Increased development at Wake Forest Innovation Quarter
WINSTON-SALEM, N.C. – In all the talk about urban redevelopment in the Piedmont Triad, nothing stands out quite like what’s happening in downtown Winston-Salem. It goes back about 15 years ago when the Wake Forest Baptist Medical Center began developing an area of east downtown which it called the “Piedmont Triad Research Park.”
Today, the area’s taken the name “Wake Forest Innovation Quarter” with much of the new development happening in what used to be R.J. Reynolds Tobacco Company warehouses and factories.
The Medical Center hired Eric Tomlinson to head up this effort in 2012. That same year, the Wake Forest Bio-Tech Place opened. This is primarily a large bio-tech research facility.

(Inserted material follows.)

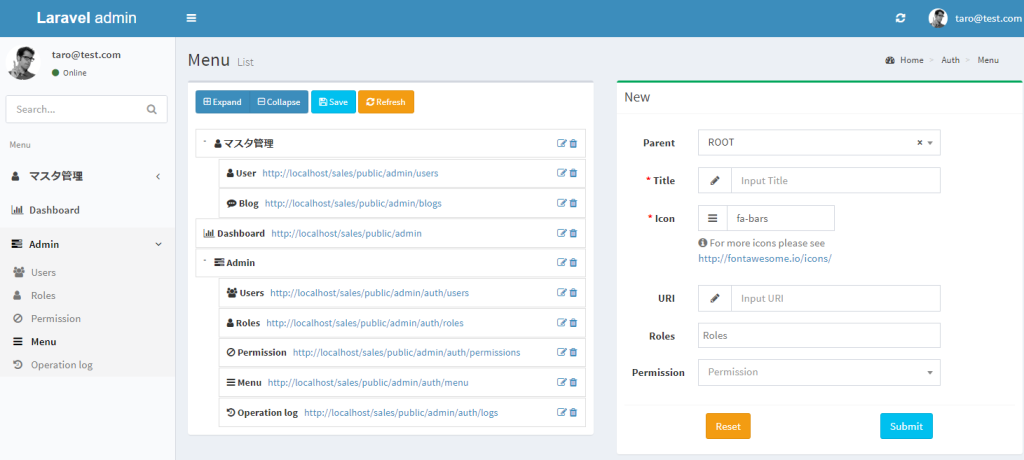Click the hamburger sidebar toggle icon
This screenshot has width=1024, height=460.
(191, 18)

In back of Bio-Tech Place, in a former RJR building called “525 Vine,” Forsyth Tech plans to open lab space to support its bio and nano-tech programs. Next door, in “635 Vine,” the retail technology firm, Inmar, will add an information technology component to the Innovation Quarter and become its biggest employer with 900 workers.

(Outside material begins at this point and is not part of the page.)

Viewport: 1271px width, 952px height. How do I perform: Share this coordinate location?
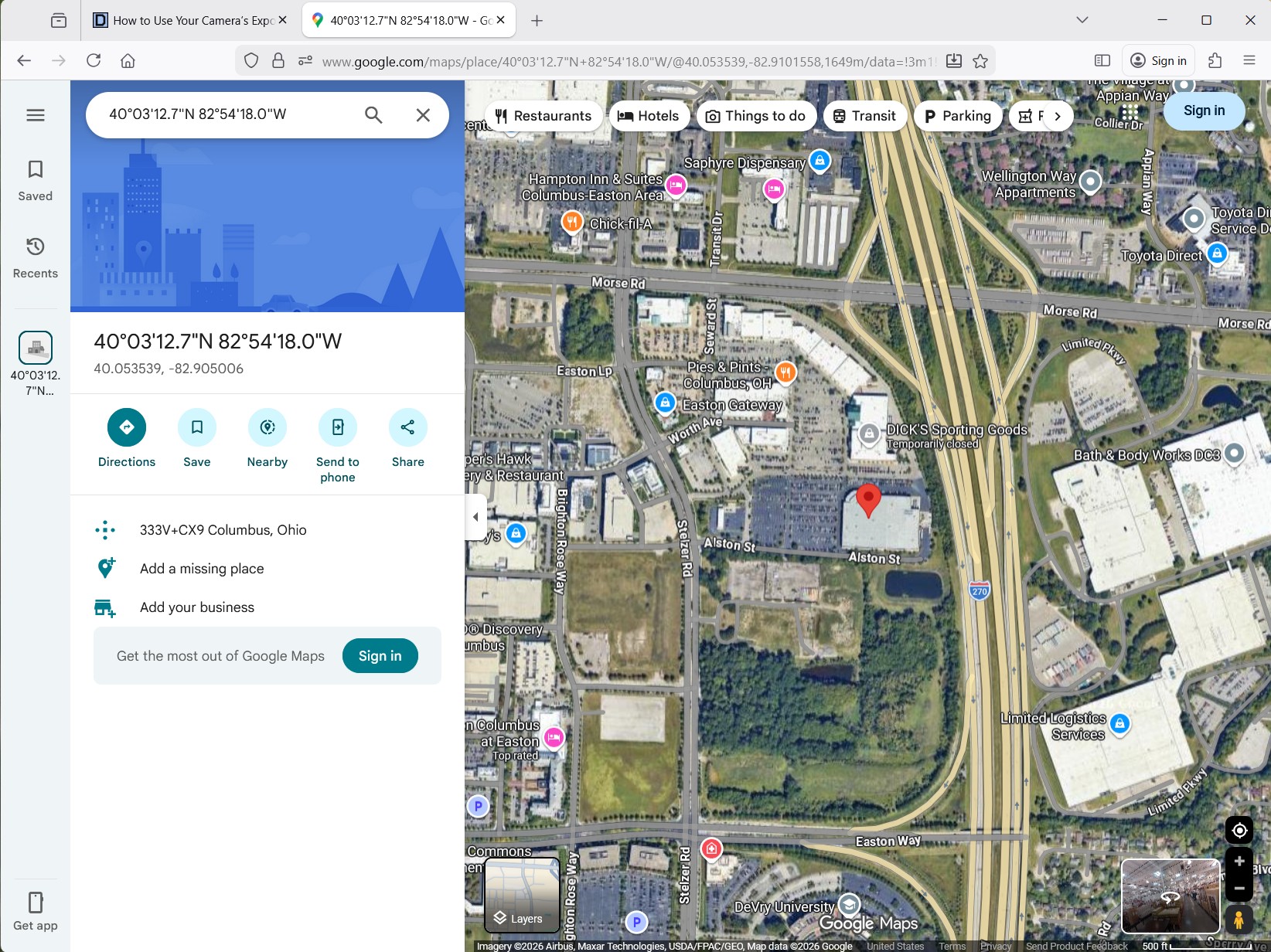[x=407, y=427]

“A year ago we probably had 800 people working in the Innovation Quarter,” said Tomlinson. “By this time next year there will be 2,800 people. By the end of the year, there could be 3,000 people.”

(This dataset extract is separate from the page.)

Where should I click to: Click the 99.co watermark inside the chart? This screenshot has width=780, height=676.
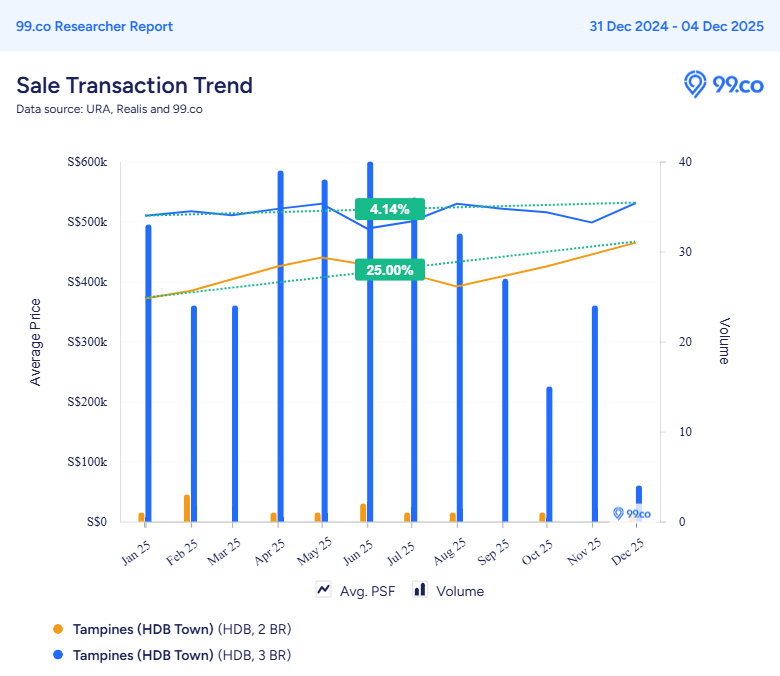click(631, 514)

Tomlinson also sees these people not only working here, but living shopping and having fun here. That’s where the former Bailey Power Plant comes in. Plans call for this former coal-powered plant that generated electricity and heat for all the RJR facilities to be turned into places where people can have fun.
“A great restaurant, a great shopping area, a really cool exhibition space, maybe something to do with the arts,” said Tomlinson.
Plans also call for the Wake Forest Innovation Quarter to be developed south of Bus. 40 with more of an educational flair. Already the Center for Design Innovation is under construction. This multi-campus research center of the UNC System is set to open next year.
“So, it’s really engaging the pharmaceutical world, engaging the medical technology world, engaging the information technology world and synthesizing all that together in Winston-Salem,” said Tomlinson. “What a great opportunity!”